▶ [Stored data entries]
....
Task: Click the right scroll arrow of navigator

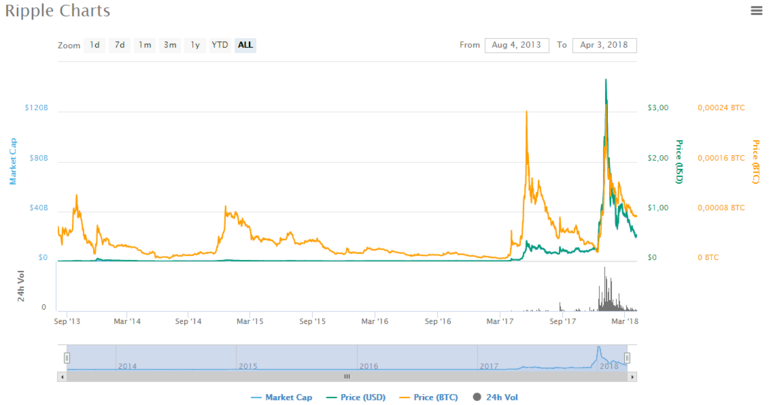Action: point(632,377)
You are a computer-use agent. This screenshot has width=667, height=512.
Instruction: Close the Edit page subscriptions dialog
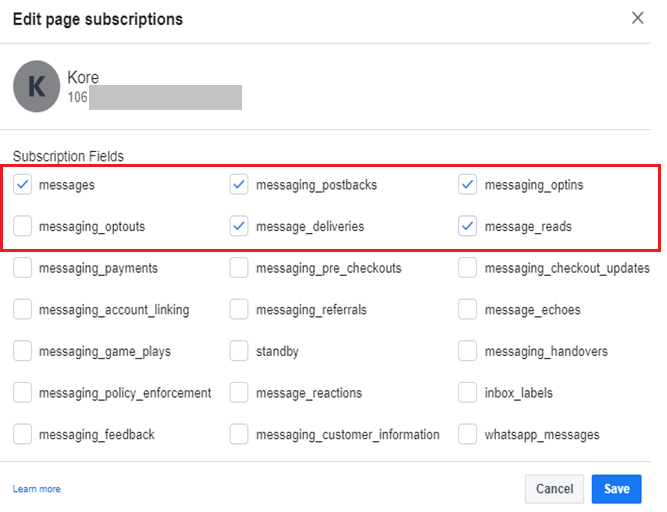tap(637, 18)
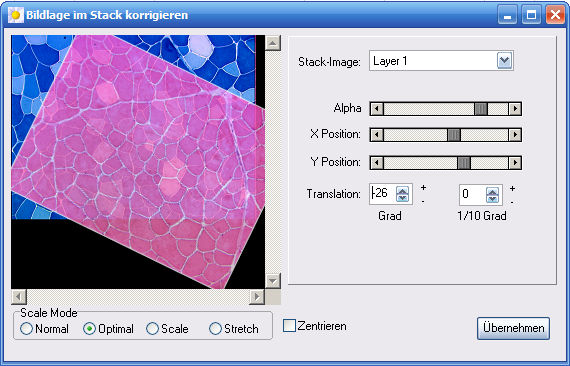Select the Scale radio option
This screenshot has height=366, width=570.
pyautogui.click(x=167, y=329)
....
▶ [PROBLEM REQUIREMENTS]
Please write out exactly the lines from the one containing "Instruction: Close the" through the last line of the records above, and leave out any pictures.

▶ [ANSWER SECTION]
Instruction: Close the Edit page subscriptions dialog
tap(637, 18)
Select the Scale radio option
This screenshot has height=366, width=570.
pyautogui.click(x=167, y=329)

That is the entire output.